Goku, on 15 September 2018 - 10:36 AM, said:

The effect is not noticeable for most of the track shapes. Curves up to 20d are safe.
The elevation error is corresponding to rail bump. If you don't see any gap between tracks, then the elevation/slope error not exist. If you see small gap, then the error is small.
If the slope error is relevant, then huge gap between rails of next track will be visible.

I agree with your first sentence, except that plot is for one radius -- 100 meters. The elevation discrepancy will grow proportionately with radius.

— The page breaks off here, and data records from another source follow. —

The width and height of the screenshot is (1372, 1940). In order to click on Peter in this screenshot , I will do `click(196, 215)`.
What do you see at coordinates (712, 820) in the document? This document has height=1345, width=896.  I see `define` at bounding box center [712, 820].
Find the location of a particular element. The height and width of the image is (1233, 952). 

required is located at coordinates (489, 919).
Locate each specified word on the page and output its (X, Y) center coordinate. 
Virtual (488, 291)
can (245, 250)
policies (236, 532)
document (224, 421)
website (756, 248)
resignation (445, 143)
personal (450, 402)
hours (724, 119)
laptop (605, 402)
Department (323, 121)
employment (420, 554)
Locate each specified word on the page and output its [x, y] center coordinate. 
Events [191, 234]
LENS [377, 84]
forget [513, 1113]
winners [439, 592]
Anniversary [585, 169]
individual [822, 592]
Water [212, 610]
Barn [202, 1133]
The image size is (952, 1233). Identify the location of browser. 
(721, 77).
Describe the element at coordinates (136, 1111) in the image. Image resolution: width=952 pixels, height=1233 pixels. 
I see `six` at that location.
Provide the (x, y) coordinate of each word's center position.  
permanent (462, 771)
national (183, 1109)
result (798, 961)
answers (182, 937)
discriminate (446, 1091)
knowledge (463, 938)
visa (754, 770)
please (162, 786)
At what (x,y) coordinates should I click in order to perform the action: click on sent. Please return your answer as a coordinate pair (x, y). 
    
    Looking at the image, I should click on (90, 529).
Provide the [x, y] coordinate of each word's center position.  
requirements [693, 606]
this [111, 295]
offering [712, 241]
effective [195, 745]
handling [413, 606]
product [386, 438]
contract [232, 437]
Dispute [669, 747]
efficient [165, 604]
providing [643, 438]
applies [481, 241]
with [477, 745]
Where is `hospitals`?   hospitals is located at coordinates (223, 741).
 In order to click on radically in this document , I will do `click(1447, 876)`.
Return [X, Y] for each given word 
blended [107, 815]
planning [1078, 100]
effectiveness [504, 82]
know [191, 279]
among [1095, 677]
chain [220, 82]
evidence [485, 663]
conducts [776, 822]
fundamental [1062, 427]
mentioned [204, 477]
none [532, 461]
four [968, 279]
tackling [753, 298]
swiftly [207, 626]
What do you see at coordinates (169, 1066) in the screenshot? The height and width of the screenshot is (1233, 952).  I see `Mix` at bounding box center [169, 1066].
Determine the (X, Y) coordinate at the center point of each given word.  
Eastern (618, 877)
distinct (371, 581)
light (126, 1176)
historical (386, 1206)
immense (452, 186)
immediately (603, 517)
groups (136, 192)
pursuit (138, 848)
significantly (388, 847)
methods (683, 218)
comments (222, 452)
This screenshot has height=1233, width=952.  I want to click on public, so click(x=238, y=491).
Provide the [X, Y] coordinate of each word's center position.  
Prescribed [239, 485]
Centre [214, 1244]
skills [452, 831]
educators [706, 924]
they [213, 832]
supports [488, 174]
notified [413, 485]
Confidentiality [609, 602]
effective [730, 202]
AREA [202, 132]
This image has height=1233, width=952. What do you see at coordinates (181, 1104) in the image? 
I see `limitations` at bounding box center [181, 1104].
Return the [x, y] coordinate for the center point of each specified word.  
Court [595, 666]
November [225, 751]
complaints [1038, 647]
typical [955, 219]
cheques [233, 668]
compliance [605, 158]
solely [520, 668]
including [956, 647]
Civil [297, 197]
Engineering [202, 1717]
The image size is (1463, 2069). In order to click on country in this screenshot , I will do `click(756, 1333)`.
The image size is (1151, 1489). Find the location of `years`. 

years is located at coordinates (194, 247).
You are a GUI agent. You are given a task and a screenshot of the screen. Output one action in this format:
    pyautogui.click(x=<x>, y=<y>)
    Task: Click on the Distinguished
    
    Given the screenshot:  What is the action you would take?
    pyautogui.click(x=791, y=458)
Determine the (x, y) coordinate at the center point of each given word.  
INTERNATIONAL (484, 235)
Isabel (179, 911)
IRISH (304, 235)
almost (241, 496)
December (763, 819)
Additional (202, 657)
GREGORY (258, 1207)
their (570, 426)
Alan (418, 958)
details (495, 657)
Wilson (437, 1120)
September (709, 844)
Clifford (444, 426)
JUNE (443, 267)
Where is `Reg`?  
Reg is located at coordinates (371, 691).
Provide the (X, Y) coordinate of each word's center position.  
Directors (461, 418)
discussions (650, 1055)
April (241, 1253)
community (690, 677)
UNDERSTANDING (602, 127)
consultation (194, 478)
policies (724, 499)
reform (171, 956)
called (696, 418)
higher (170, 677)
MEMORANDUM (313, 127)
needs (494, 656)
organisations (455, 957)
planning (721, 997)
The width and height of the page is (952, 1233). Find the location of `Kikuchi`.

I think I had a language problem in your second -- with "gap." A rail gap is typically a longitudinal offset. I think you're talking about a vertical offset, that is, in height. Interpreted that way, I agree.

True.

Goku, I can't help but wonder why it is that you seem resistant to doing procedural curves on a grade properly -- that is as helixes. They're as easy to generate as circular arcs. You just add a vertical offset proportional to the distance along the arc.

[WaltN]

 x.gif (37.25K)
Number of downloads: 0

This plot regards a topic that I did not cover in my recent analysis. It shows the twist in the rails (red) corresponding to the centerline (green) of the curve. The blue line was the sought grade.


The plot dates to April 2010 when it was plotted based on values logged from OR. Dave and Chris will remember this well. The twist will exaggerate vertical discrepancies on one rail while reducing it on the other.